== Recorded information

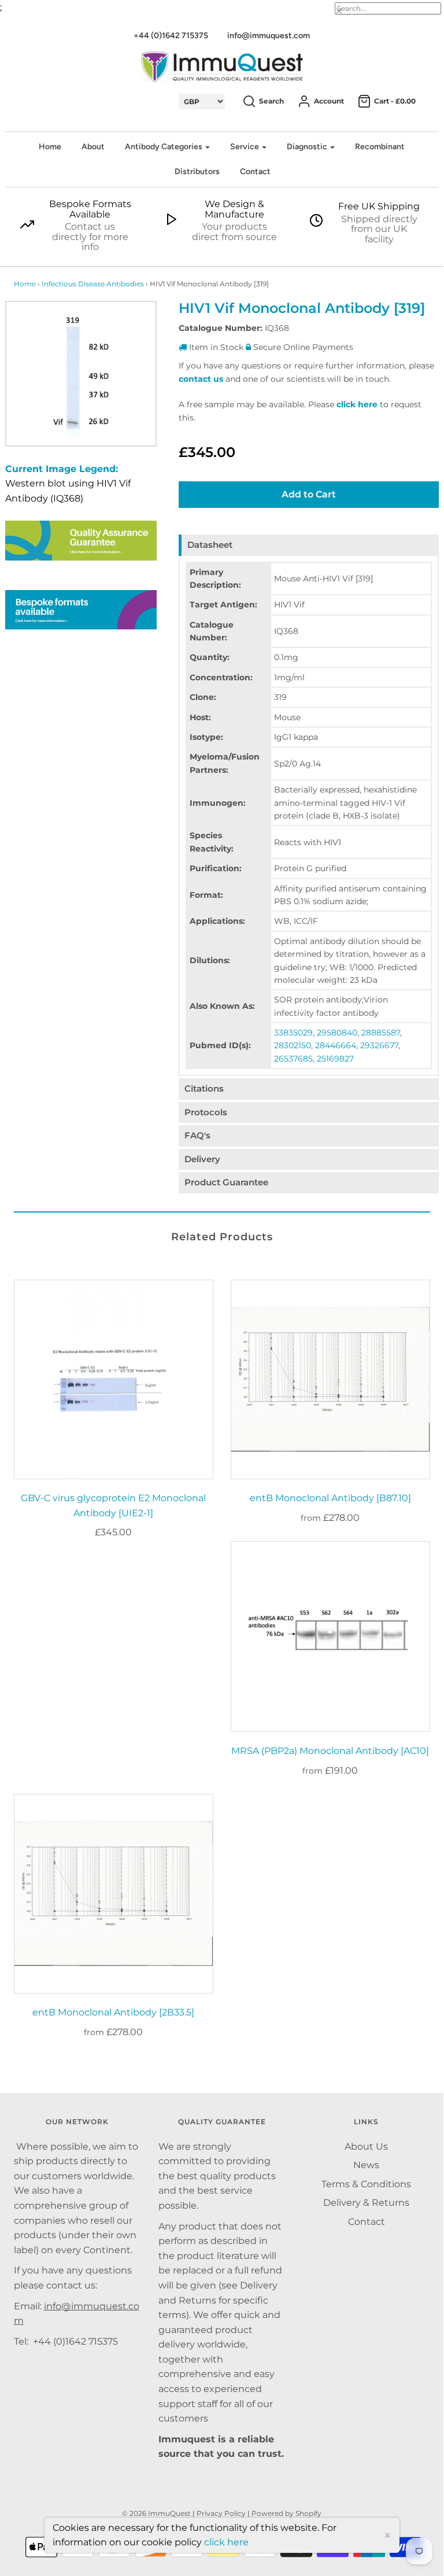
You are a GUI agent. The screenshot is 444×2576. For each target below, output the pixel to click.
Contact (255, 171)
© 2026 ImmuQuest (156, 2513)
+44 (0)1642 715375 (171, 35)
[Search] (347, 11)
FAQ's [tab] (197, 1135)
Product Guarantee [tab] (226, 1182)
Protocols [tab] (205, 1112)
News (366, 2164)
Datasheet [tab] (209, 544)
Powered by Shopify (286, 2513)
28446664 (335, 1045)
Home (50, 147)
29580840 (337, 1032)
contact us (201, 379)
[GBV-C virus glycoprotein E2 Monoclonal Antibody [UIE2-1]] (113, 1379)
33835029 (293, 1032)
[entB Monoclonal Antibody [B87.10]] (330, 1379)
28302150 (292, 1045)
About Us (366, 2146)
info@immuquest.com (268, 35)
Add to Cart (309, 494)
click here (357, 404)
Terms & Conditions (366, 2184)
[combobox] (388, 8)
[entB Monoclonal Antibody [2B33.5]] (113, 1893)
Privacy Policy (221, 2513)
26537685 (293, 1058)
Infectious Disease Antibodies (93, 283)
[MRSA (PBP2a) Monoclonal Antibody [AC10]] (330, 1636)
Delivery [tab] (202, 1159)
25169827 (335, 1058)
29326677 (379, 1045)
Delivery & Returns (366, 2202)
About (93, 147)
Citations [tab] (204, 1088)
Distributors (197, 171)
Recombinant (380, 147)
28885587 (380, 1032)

====

### Work required:
Produce the lines from the first line of the entries through the line that contains "contact us (201, 379)", exactly, leaving the pictures behind.

### Written solution:
You are a GUI agent. The screenshot is 444×2576. For each target below, output the pixel to click.
Contact (255, 171)
© 2026 ImmuQuest (156, 2513)
+44 (0)1642 715375 (171, 35)
[Search] (347, 11)
FAQ's [tab] (197, 1135)
Product Guarantee [tab] (226, 1182)
Protocols [tab] (205, 1112)
News (366, 2164)
Datasheet [tab] (209, 544)
Powered by Shopify (286, 2513)
28446664 (335, 1045)
Home (50, 147)
29580840 (337, 1032)
contact us (201, 379)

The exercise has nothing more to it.